Qu’en pense Mike Sanderson, le skipper de Team Sanya ? L’équipage a dû rebrousser chemin quelques jours après le départ d’Auckland. Le bateau du team chinois est le seul qui ne soit pas de la nouvelle génération puisqu’il a disputé la course en 2008-09. « La casse est absolument inévitable étant donné le niveau de performance des Volvo Open 70, notamment ceux de la dernière génération. Quand ils vont vite, ils tapent très durement sur l’eau. Il suffit de prendre une seconde et regarder ce que ces gars-là font encaisser à leurs bateaux. Parfois, ils essaient de ralentir le bateau mais ils n’y arrivent pas. »

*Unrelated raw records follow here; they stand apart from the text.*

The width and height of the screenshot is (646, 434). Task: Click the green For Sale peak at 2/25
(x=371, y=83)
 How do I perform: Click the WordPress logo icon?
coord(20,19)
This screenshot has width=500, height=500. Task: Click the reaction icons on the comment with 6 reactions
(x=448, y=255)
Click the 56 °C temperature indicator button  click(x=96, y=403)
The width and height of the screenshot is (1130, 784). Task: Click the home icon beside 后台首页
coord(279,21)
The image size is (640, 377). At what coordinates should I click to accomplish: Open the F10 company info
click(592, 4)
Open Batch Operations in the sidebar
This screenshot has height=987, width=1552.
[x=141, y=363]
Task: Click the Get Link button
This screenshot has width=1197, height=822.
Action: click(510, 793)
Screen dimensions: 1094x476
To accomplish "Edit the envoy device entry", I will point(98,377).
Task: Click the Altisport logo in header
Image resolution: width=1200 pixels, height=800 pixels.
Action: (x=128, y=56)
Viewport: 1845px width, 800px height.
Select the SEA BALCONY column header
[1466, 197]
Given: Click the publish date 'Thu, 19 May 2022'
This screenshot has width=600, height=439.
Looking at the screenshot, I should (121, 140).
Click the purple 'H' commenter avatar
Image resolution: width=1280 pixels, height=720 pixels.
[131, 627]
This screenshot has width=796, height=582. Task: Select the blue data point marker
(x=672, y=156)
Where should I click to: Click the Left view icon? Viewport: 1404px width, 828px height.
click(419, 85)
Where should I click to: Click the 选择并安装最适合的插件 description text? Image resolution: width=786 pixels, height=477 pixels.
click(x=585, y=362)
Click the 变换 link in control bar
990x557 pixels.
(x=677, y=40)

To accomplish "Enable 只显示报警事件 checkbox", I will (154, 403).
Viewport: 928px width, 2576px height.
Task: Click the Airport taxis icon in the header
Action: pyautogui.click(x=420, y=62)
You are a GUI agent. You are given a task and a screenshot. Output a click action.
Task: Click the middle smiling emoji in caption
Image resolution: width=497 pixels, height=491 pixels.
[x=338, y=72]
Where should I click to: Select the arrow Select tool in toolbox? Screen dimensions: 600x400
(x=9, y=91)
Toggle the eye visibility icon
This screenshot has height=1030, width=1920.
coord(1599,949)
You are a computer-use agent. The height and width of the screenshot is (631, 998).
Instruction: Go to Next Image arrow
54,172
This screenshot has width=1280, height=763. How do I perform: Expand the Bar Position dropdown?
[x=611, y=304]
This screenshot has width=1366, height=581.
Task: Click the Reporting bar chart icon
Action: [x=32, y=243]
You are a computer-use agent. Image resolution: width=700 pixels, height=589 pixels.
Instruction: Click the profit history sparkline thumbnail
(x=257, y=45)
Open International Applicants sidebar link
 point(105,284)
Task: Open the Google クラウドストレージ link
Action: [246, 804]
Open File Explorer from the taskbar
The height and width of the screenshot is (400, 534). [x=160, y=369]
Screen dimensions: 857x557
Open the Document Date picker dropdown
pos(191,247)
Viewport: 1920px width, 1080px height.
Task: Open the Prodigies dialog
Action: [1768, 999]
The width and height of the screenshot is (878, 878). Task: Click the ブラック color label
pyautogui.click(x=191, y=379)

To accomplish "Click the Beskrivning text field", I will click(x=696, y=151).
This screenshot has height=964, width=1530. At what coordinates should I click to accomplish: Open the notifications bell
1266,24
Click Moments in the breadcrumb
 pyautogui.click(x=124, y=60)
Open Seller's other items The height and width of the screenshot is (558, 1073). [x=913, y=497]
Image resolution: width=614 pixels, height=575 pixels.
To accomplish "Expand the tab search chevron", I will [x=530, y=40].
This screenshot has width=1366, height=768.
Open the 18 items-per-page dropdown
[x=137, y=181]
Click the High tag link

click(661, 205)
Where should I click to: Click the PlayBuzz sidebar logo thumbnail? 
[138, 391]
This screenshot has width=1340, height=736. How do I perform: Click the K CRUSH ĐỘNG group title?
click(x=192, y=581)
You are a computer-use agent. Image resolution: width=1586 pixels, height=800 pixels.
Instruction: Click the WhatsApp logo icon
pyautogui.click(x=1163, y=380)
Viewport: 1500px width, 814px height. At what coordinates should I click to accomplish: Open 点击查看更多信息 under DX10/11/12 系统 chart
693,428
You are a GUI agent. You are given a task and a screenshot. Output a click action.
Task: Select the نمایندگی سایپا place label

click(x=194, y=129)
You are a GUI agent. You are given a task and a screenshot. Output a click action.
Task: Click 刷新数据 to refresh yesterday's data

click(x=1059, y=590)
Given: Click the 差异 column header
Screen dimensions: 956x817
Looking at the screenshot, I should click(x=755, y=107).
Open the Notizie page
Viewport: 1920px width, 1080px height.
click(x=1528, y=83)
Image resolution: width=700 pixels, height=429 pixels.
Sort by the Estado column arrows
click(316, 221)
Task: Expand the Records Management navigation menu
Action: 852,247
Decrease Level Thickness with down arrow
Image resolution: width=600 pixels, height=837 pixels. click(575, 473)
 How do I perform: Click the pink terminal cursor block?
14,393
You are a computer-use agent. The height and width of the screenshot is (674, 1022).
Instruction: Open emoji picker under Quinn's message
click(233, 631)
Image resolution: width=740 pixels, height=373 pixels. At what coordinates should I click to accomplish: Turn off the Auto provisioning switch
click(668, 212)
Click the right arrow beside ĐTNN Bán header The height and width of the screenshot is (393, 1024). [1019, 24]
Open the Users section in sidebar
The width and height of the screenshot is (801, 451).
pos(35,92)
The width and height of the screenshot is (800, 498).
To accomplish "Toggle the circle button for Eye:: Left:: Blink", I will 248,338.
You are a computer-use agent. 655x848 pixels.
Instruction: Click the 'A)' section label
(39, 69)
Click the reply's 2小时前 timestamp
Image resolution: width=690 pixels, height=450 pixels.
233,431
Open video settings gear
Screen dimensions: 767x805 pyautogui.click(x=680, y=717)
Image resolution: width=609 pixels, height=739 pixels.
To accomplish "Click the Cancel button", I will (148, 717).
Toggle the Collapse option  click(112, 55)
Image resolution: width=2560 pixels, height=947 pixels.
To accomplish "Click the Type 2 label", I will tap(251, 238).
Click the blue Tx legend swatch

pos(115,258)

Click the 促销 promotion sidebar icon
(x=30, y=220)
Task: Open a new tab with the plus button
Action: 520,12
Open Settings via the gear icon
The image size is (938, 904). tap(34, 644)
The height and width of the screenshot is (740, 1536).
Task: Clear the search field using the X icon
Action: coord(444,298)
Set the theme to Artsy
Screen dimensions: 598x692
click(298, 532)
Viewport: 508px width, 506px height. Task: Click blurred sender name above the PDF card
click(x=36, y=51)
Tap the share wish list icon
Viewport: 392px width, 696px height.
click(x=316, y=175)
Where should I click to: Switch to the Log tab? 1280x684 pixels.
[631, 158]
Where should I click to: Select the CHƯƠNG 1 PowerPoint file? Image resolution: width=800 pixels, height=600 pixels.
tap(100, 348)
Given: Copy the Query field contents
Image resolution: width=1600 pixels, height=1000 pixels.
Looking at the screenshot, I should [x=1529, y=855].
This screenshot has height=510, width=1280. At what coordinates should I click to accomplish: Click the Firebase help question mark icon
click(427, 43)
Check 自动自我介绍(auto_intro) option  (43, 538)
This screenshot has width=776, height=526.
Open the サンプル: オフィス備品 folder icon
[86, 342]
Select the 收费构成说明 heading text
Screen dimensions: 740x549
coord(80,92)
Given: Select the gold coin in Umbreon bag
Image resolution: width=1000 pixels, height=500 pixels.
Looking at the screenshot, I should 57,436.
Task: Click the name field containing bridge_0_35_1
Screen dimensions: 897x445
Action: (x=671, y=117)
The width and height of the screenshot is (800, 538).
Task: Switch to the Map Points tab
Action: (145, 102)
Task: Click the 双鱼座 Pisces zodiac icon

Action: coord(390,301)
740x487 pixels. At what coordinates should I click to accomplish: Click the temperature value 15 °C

Ian Walker est le skipper d’Abu Dhabi Ocean Racing. Son bateau vient d’être chargé au Chili sur un cargo pour rejoindre Itajaí, où le team procédera à la réparation d’un délaminage de coque. Walker souligne que la casse n’est pas un phénomène nouveau et relativise en rappelant les avaries de la précédente édition. « En 2008-09, nous n’avions eu qu’une étape difficile, celle qui menait la flotte vers la Chine au départ de Singapour. Il ne faut pas oublier que trois bateaux se sont brisés sur cette étape et que les autres se sont arrêtés. »  Walker déclare cependant que le fait que seul Puma soit arrivé indemne au Brésil est un signal fort. Quelque chose ne va pas. « Nous – pas seulement nous, mais toutes les équipes – ne semblons pas être en mesure de passer au travers des conditions difficiles de cette course. Quand vous regardez cette étape, il faut bien se dire qu’on ne peut pas continuer comme ça. Je ne pense pas que vous puissiez reprocher les règles de course et je pense que ces bateaux sont tous très bien construits. Je pense juste que nous les poussons tellement fort, et que les bateaux sont si raides et si légers, que la rupture est inévitable avec les matériaux utilisés. »

Franck Cammas, le skipper de Groupama sailing team, est arrivé troisième à Itajaí sous gréement de fortune suite au démâtage du VO70 français. « À chaque nouvelle génération de Volvo Open 70,  les équipes essayent de faire des bateaux de plus en plus fiables et apprennent des erreurs passées. Nous le savons tous et les experts le savent également : la perte de fiabilité se traduit, à la fin de la journée, par une perte d’argent et de temps. La fiabilité est la chose la plus importante et chaque règle est poussée dans ses derniers retranchements dans cet objectif. Les gens ne doivent pas dire que les bateaux sont moins fiables que par le passé, car ce n’est pas le cas. Certes, le niveau nous incite à pousser les bateaux plus fort que jamais. Ces Volvo Open 70 vont plus vite que jamais parce qu’ils sont mieux conçus. Tout cela fait partie du sport. En Formule 1, s’il n’y avait jamais d’accident, ce ne serait pas la Formule 1. Avec la Volvo Ocean Race, s’il n’y avait pas de casse comme nous en connaissons, nous ne serions pas la course de l’extrême de référence. »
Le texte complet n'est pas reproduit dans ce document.